Following the Allied invasion of Europe in the summer of 1944, Himmler elevated Dunckern to SS and police leader and placed him in charge of the defence of Metz in October 1944. During the liberation of Metz by American troops of the 3rd US Army on the night of 19 November 1944 Dunckern was taken prisoner. Due to the fact that Dunckern by that time was the highest-ranking SS officer to have been captured within his area of command, General George Patton took it upon himself to interrogate the prisoner personally. Patton, deciding that Dunckern was a "viper" and a "low type" of policeman, had him classified as a political detainee instead of a prisoner of war.

== Post-war life and prosecution ==
Until early April 1945, Dunckern was kept as a prisoner in England. Afterward, he was transferred to a camp for captured generals in the US. In the summer of 1946, Dunckern was returned to Europe. From the summer of 1946 until the autumn of 1947, he was imprisoned in a camp for generals in Garmisch in southern Germany. He subsequently was imprisoned in a military penitentiary in Metz until the spring of 1953. From 31 May to 1 July 1953, Dunckern was tried as a war criminal before the French Military Court of the 6th Region in Metz. He was convicted and sentenced to 20 years of hard labor.

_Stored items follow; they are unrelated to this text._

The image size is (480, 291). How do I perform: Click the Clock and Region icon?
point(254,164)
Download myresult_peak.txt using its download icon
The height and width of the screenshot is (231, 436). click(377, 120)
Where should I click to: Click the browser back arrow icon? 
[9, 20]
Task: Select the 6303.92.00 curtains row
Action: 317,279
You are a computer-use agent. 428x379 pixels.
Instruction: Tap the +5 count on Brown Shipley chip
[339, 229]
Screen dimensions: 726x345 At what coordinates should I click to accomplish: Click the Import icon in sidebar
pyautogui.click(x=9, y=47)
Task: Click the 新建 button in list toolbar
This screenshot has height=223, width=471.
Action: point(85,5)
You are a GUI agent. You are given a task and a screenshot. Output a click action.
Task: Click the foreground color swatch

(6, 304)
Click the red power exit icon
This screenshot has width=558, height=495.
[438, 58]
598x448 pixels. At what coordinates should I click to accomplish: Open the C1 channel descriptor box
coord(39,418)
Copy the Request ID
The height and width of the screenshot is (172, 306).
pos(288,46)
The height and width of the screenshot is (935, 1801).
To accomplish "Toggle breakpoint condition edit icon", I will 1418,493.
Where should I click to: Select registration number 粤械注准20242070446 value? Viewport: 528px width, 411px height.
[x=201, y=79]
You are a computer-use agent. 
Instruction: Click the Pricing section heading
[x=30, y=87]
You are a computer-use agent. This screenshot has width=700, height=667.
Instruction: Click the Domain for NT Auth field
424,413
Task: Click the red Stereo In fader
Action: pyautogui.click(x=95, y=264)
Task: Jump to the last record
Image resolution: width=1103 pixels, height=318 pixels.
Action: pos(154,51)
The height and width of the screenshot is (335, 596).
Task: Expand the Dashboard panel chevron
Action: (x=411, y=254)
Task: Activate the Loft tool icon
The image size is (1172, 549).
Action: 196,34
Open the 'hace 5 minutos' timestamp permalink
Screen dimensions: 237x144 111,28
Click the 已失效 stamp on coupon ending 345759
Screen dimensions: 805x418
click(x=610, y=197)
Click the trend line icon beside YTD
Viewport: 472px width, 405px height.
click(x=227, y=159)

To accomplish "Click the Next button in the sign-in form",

In June 1954, Dunckern was granted an early release from a prison in the Loos, Nord district of Lille. He returned to Germany, where he settled in Munich, opening a law firm in 1956. Following a severe encephalitis attack in 1962 he became paraplegic. Due to his old age and feeble health, he gave up his law license in 1970.

In 1970 and 1971, the district attorney in Munich investigated Dunckern due to the suspicion that he had aided mass killing in his capacity as chief of police in Metz during the war. Specifically, it was alleged that the forces commanded by Dunckern had been involved in the deportation of French Jews to death camps in Eastern Europe from 1942 to 1944. Since Dunckern denied the charges and, since no evidence could be uncovered proving the opposite, the investigation was discontinued in May 1971.

Dunckern died in 1985 following a lengthy ailment. He is buried in the Ostfriedhof (eastern graveyard) of Munich. In accordance with his instructions, Dunckern's sister burned all his private papers after his death.

== Sources ==
- Dieter Wolfanger: „Der erste Gestapo-Chef des Saarlandes und spätere Befehlshaber der Sicherheitspolizei und des SD in Lothringen-Saarpfalz“, in: Jahrbuch für westdeutsche Landesgeschichte 18 (1992), pp. 303–324.
- Ernst Klee: Das Personenlexikon zum Dritten Reich, Frankfurt 2007, p. 122.
- Andreas Schulz/Günter Wegmann Die Generale der Waffen-SS und der Polizei Biblio Verlag 2003 Band 1, pp. 264–266.